### Required work:
Pull out each line of the material below that contains the string "Task", treating uppercase and lowercase as different.

### Input data:

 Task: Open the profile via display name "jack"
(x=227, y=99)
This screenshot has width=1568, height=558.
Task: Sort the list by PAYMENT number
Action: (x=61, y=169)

==

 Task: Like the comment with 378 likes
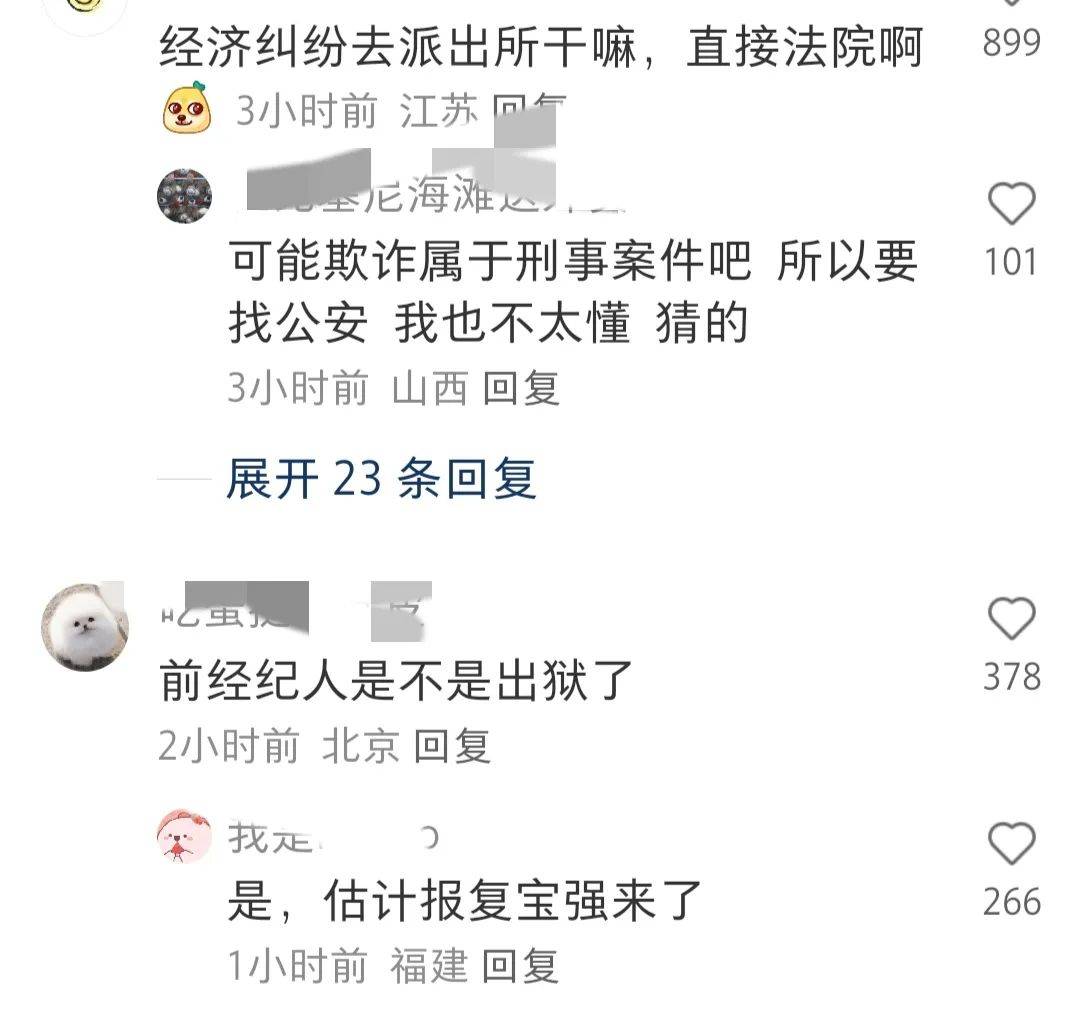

### Complete output:
 Task: Open the profile via display name "jack"
Task: Sort the list by PAYMENT number
 Task: Like the comment with 378 likes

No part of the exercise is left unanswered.